| Shiite worshippers killed by bomb { December 2007 } Original Source Link: (May no longer be active) http://www.bloomberg.com/apps/news?pid=20601087&sid=aTRgq3HJja6s&refer=homehttp://www.bloomberg.com/apps/news?pid=20601087&sid=aTRgq3HJja6s&refer=home
Iraq Bomb Attacks Kill at Least 28 Shiite Worshippers (Update2) By Robin Stringer
Jan. 30 (Bloomberg) -- Bomb attacks on Shiite Muslim worshippers killed at least 28 people and wounded 96 in Iraq's eastern province of Diyala on the final day of a holy festival.
A device hidden in a garbage can killed 12 people and wounded 39 others when it detonated today amid pilgrims in Khanaqin, northeast Iraq, President Jalal Talabani's Patriotic Union of Kurdistan party said in a statement on its Arabic- language Web site. The city is 140 kilometers (87 miles) northeast of Baghdad.
A suicide bomber killed 16 people and wounded 57 at a Shiite mosque near Balad Ruz, 80 kilometers southwest of Khanaqin and about 52 kilometers west of the Iranian border, the PUK said.
Religious sites and processions are frequent targets in Iraq's civil conflict between rival religious, territorial and ethnic groups. Violence between Sunni and Shiite Muslim factions is common, and splinter groups within the two sects have also clashed.
The victims of both blasts were worshippers taking part in the final day of the Ashura festival, the PUK said. The event involves 10 days of mourning the death of Imam Hussein, grandson of the prophet Muhammad, whom Shiites believe was decapitated by the Caliph Yazid's armies at the battle of Karbala in 680.

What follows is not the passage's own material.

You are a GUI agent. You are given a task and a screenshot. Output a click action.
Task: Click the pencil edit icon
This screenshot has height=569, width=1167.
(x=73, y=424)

Khanaqin, along with Kirkuk to its west, is one of northern Iraq's oil-rich areas. During the rule of former leader Saddam Hussein, the city underwent a process of ``Arabization'' to expel Kurds from the city.
Bus Ambushed
Gunmen today ambushed a bus carrying Shiite pilgrims, killing at least seven people and wounding another seven, the Associated Press reported, citing police. The attackers drove by the bus in two vehicles and opened fire in the assault in the western Baghdad district of Hay al-Amil.

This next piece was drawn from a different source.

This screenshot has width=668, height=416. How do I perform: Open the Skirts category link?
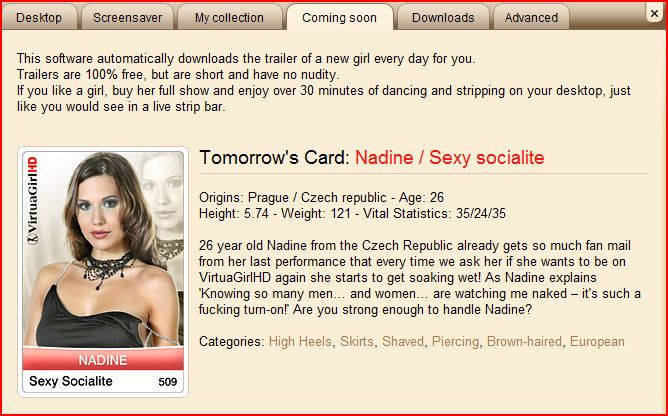point(357,341)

In Baghdad, a mortar attack killed 10 people and wounded 28 others in the north of the city, the PUK said. Mortar attacks are common between rival neighborhoods in the capital.
Attacks on Shiite worshippers during the 2004 Ashura festival, which took place in March that year, killed at least 170 people in Karbala and Baghdad.

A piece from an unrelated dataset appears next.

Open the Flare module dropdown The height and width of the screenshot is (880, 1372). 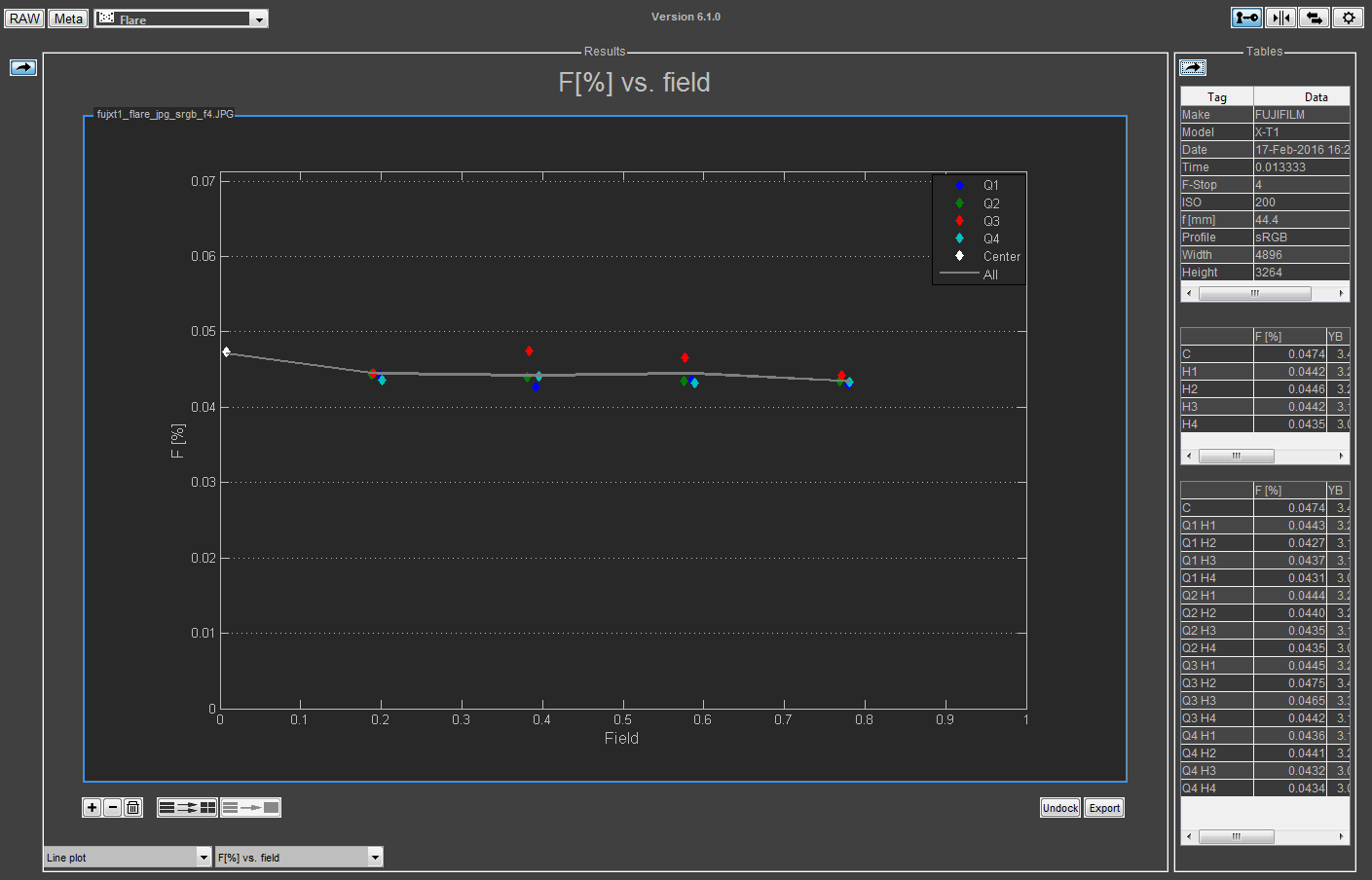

Two days ago, Iraqi and U.S. forces killed hundreds of gunmen who, the Iraqi government said, were Shiite militants from a previously unknown splinter group called ``Soldiers of Heaven'' intent on killing Shiite leaders in Najaf, 70 kilometers south of Karbala. The Iraqi military today revised the total of militants killed in the operation to 262, having said earlier that 200 died.
Footage aired on Iraqi state television showed hundreds of thousands of tearful pilgrims in Karbala, a holy southern city, today mourning the death of Imam Hussein. At noon local time, worshippers slapping their heads and chanting ``Imam Hussein!'' ran in file to Hussein's mausoleum, to signify coming to his aid before he was killed.